━━ READING PASSAGE

Written by Pradip Dhole
Published: May 14, 2018, 07:22 PM (IST)
Edited: May 14, 2018, 07:22 PM (IST)


In Aristocrats Go to War: Uncovering the Zillebeke Cemetery, Jerry Murland makes mention of the All Saints Church at Kenley, a district at the south of the London Borough of Croydon, which has a memorial tablet dedicated to one Laura Gertrude Tufnell, daughter of Dr William Parker Charsley of erstwhile Ceylon, who died at her residence at Watendone Manor, aged 52, in 1911. Her husband Carleton Fowell Tufnell was an insurance broker and underwriter, and, it may be added, a First-Class cricketer, having played 8 First-Class matches and turned out for Kent and the Gentlemen of Kent.
According to Murland, the Tufnell family trace their ancestry back to one Richard Tufnell of Surrey, who used to be the MP for Southwark in 1640. A series of favourable marital alliances and public appointments had then swelled the family coffers through the past generations. The males of the family had traditionally been to Eton, and had generally excelled in sporting activities in addition to their academic pursuits.
Carleton and Laura Tufnell had raised a family of four sons and one daughter. The family had moved to India at the end of the 1879 English domestic cricket season, and had welcomed the birth of their second son Neville Charsley at Shimla on June 13, 1887. Following the family custom, Neville was educated at Eton along with his brothers. A grainy old black-and-white photograph of the Eton public school cricket team of 1904 shows a fresh-faced young Neville squatting on the grass in the front row. He gradually developed into a right-hand batsman and wicketkeeper. The archives show him to have played 7 inter-school matches for Eton between 1904 and 1906, in addition to playing for the Public Schools against the MCC in 1905 and 1906.

━━━━
━━ AVAILABLE DATA

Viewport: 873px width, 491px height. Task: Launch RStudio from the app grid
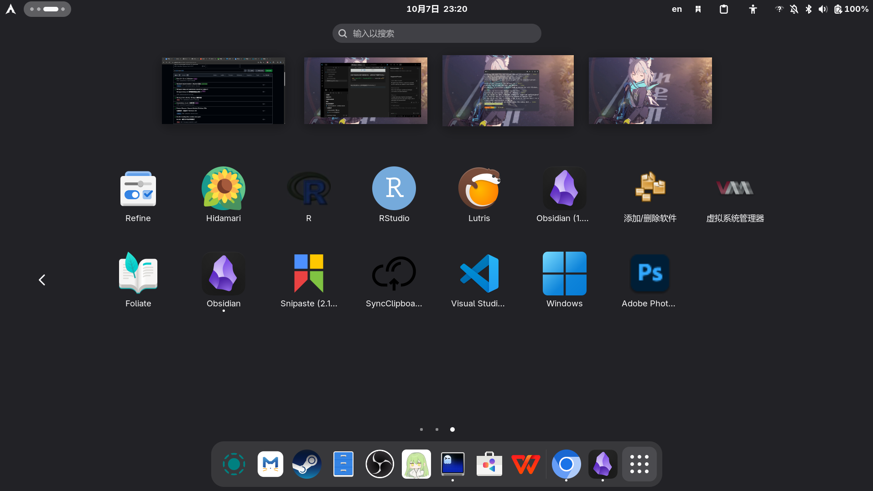[x=394, y=188]
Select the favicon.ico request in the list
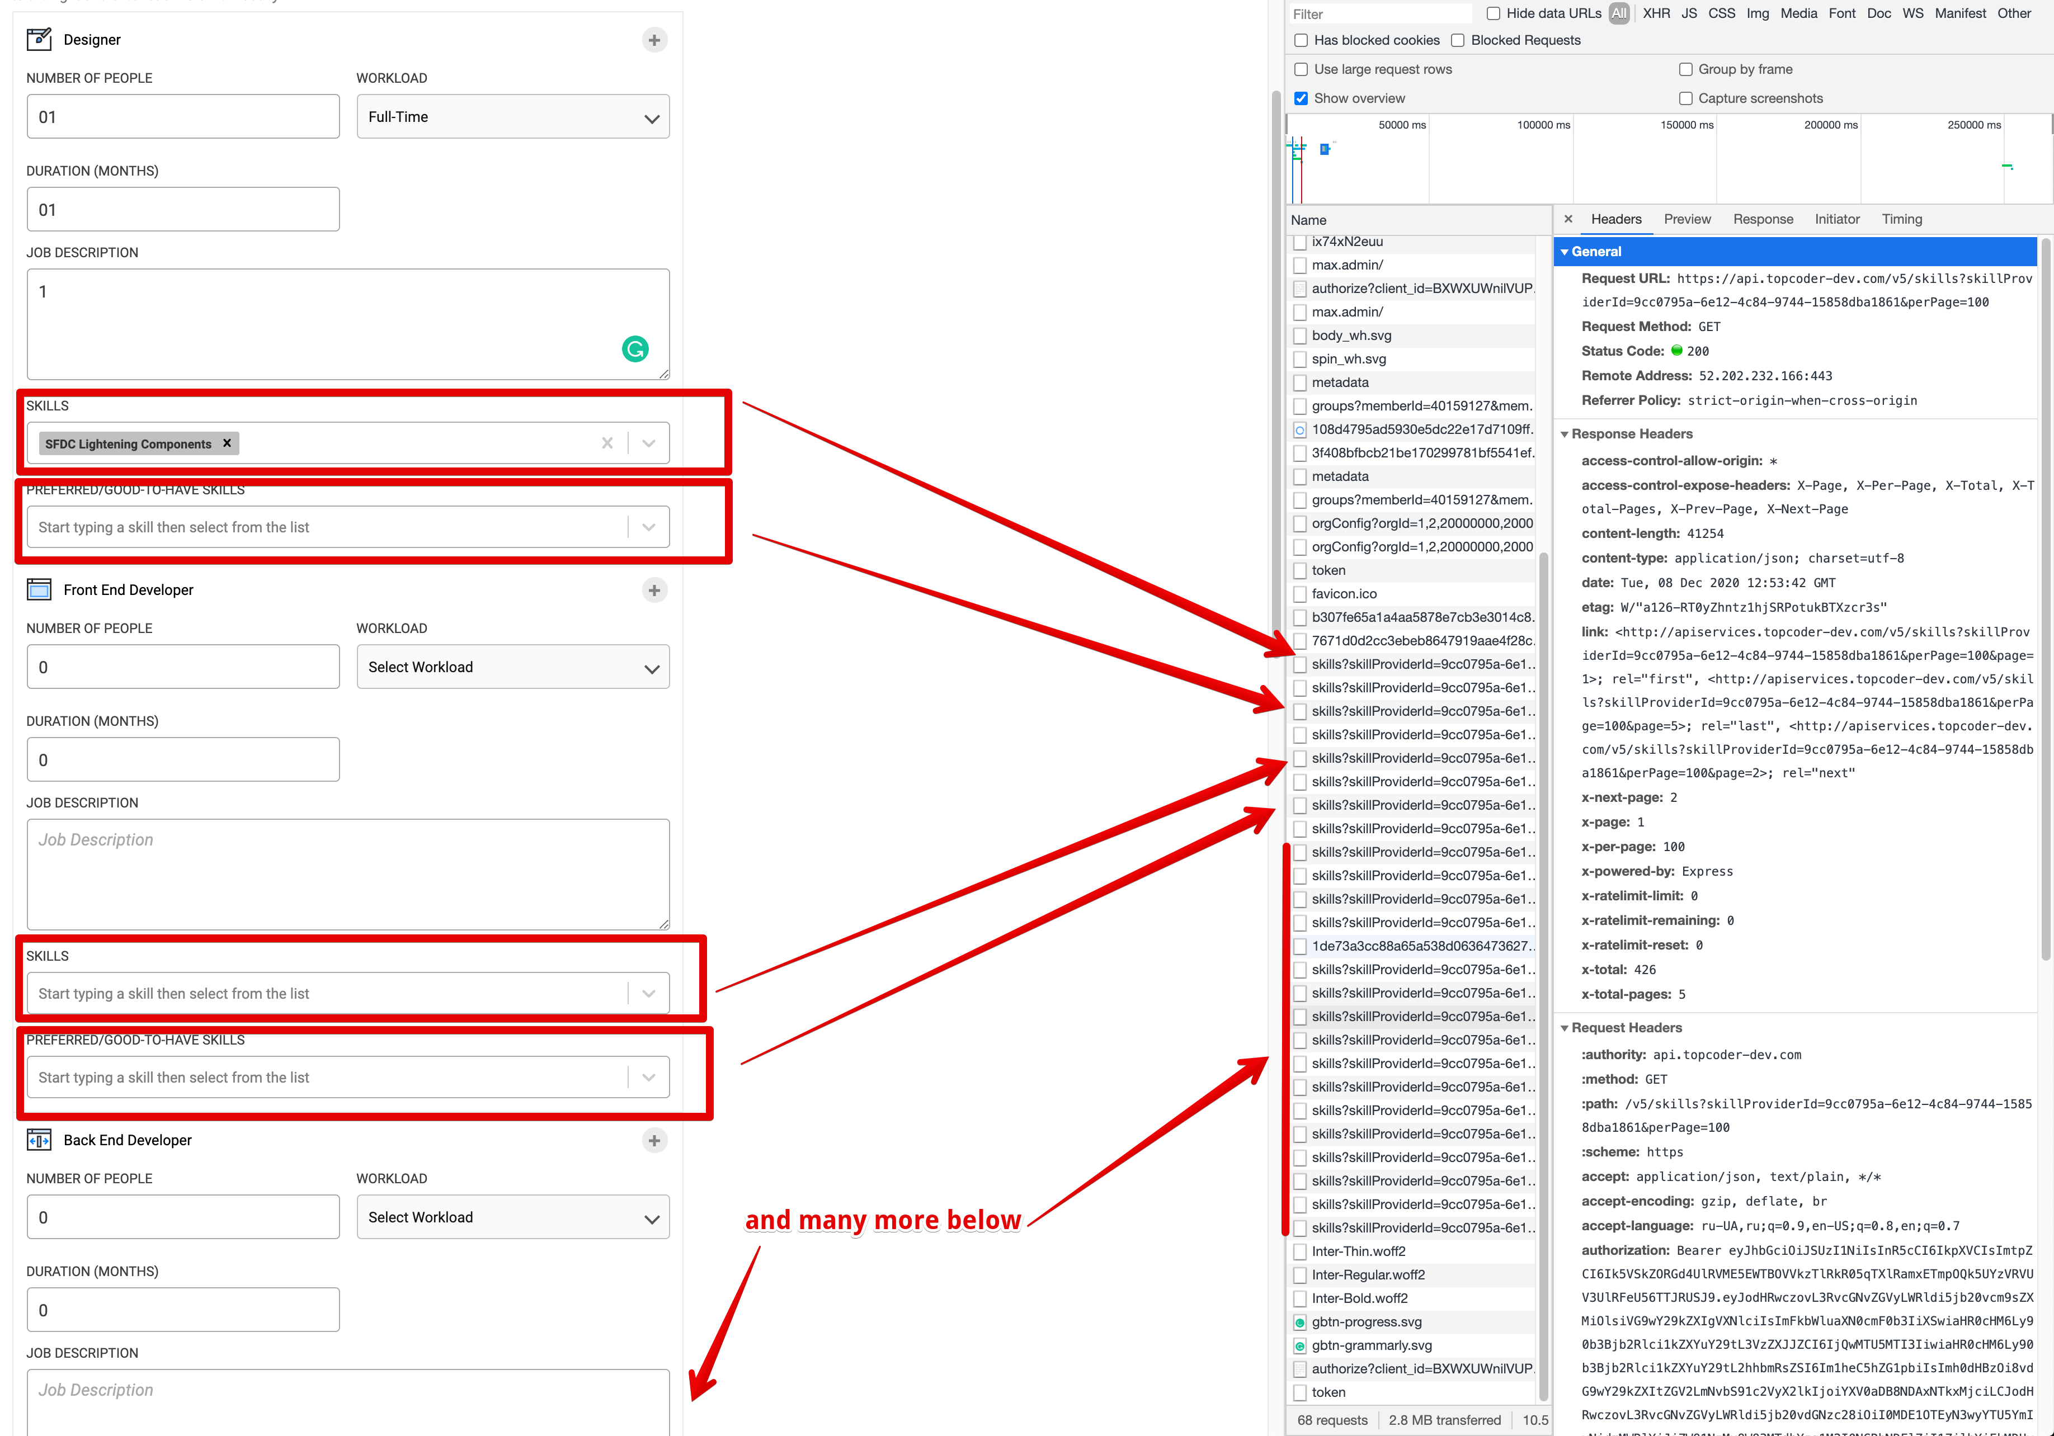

━━━━

**TASKS:**
1 - In the passage on the Tufnell family, are statements (a), (b) and (c) true? Answer yes or no for each and quote the words from the passage that decide it.
(a) Laura Gertrude Tufnell died at Watendone Manor at the age of 52.
(b) Neville Charsley was the eldest son of Carleton and Laura Tufnell.
(c) Richard Tufnell was the MP for Westminster in 1640.
2 - From the passage on the Tufnell family, extract the part that opens with the words containing "In Aristocrats Go" and closes with "Gentlemen of Kent.".
3 - Write what comes next in the passage on the Tufnell family, picking up after its final sentence.

**THE RESULTS:**
1 -
(a) Yes: "who died at her residence at Watendone Manor, aged 52, in 1911"
(b) No: "the birth of their second son Neville Charsley at Shimla on June 13, 1887"
(c) No: "who used to be the MP for Southwark in 1640"

2 -
In Aristocrats Go to War: Uncovering the Zillebeke Cemetery, Jerry Murland makes mention of the All Saints Church at Kenley, a district at the south of the London Borough of Croydon, which has a memorial tablet dedicated to one Laura Gertrude Tufnell, daughter of Dr William Parker Charsley of erstwhile Ceylon, who died at her residence at Watendone Manor, aged 52, in 1911. Her husband Carleton Fowell Tufnell was an insurance broker and underwriter, and, it may be added, a First-Class cricketer, having played 8 First-Class matches and turned out for Kent and the Gentlemen of Kent.

3 -
In December 1906, a team of amateur cricketers made a tour to New Zealand under the leadership of the army man Teddy Wynyard. There were two wicketkeepers in the 15-man squad in Roland Fox, a New Zealander by birth, and Tufnell. They were introduced to the correspondent of the New Zealand Herald by skipper Wynyard as follows: “As regards wicketkeeping, we have two excellent men in Fox and Tufnell, the former being a native of New Zealand … I may say that Tufnell kept wickets for the Eton Eleven this year, and he did his work well.”
The team left from Plymouth on the White Star line steamer SS Corinthic on December 20. The tour was to include 11 First-Class matches, 2 against representative New Zealand teams, 2 against each of the major provincial teams, Auckland, Canterbury, Otago and Wellington, and 1 against Hawke’s Bay. Tufnell played in 7 of these, making his First-Class debut against Auckland, registering a pair and not making any dismissals in the game. In his inaugural First-Class season in New Zealand, Tufnell enjoyed moderate success, scoring 203 runs with a highest of 85 and an average of 25.37. He held 5 catches. Considering that he was still to shed the ‘schoolboy’ tag, Tufnell had a reasonably good tour.
For Tufnell, the logical extension of his education after Eton was Cambridge, and he was enrolled in Trinity. A member of the Cambridge University Cricket Club, Tufnell played 17 First-Class matches for his University, scoring 392 runs with a highest of 102, his only century, and an average of 15.68. He held 16 catches and made 28 stumpings. Tufnell won his Blue in 1909 after the match against Oxford at Lord’s from in 1909, a drawn game in which he scored 7 and held 5 catches.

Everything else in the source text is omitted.